The Grammarphobia Blog

Tosser & Twee LLP

Q: American here;  I am never sure that I understand the source, meaning, and cultural nuances of British vernacular, most recently the gist of two words, “tosser” and “twee.” Where are they on the incendiary scale?

A: “Tosser” and “twee”—sounds like a UK law firm. Well, both of these British terms are derisive, but to varying degrees.

The slang noun “tosser,” dating from the 1970s, is pretty high on the incendiary scale. It’s defined in the Oxford English Dictionary as “a term of contempt or abuse for a person; a ‘jerk.’ ” (A “jerk-off” is closer to its etymological roots.)

The colloquial adjective “twee,” dating from the early 1900s, isn’t nearly as insulting. British speakers use it the way Americans use “precious” in its negative sense of overly nice or affected.

“Tosser,” the OED says, is probably derived from the verbal phrase “toss off,” meaning to masturbate. This phrase can be transitive (as in “he tossed himself off”) or intransitive (“he tossed off”).

The OED’s earliest recorded use of this phrase is from a poem in The Pearl, a journal of Victorian erotica that was briefly published in 1879 and ’80: “I don’t like to see, though at me you might scoff, / An old woman trying to toss herself off.”

Oxford also describes an earlier noun usage, in which “toss-off” was “coarse slang” for “an act of masturbation.” This usage was recorded as far back as 1735 in The Rake’s Progress etchings of Hogarth: “And take a Toss-off in the Porch.”

Suffice it to say that the underlying sense of “tosser,” a term first used in the 1970s, is masturbator—or, to use a slightly earlier British vernacular term, “wanker.” (On the source of the mid-20th-century verb “wank,” the OED has only “origin unknown.”)

But despite its underlying sense, “tosser” is generally (though not always) used loosely to mean, as the Collins English Dictionary says, “a stupid or despicable person.” 

The OED’s earliest published example is from a 1977 issue of the British music magazine ZigZag: “She came on in a big mac and flashed her legs like an old tosser before throwing it off.”

This milder example is from the British mystery writer Peter Inchbald’s novel Short Break in Venice (1983): “Poor little tosser.
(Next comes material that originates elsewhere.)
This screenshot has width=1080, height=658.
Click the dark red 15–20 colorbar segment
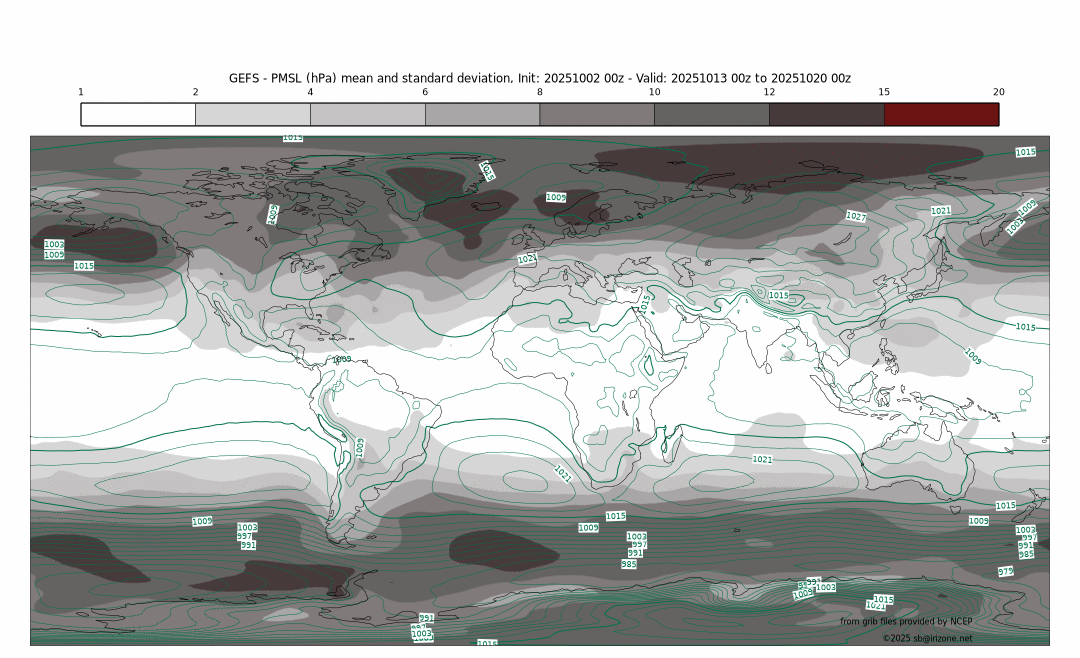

As if he wasn’t suffering enough already.”

As for “twee,” it represents “an infantile pronunciation of sweet,” the OED says. And originally “twee” simply meant “sweet,” as in this 1905 example from Punch: “ ‘I call him perfectly twee!’ persisted Phyllis.”

But today, Oxford says, the adjective is seen “only in depreciatory use,” and means “affectedly dainty or quaint; over-nice, over-refined, precious, mawkish.”

Standard dictionaries agree.

Merriam-Webster’s Collegiate Dictionary (11th ed.), defines “twee” as chiefly British and meaning “affectedly or excessively dainty, delicate, cute, or quaint.”

The Macmillan Dictionary puts it this way: “something that is twee is intended to be attractive but seems too perfect to be real.”

The OED gives this example from a 1983 issue of a former BBC publication, the Listener: “Mike Nichols’s thriller-fantasy about dolphins should be as nauseatingly twee as the worst Disney—but it isn’t.”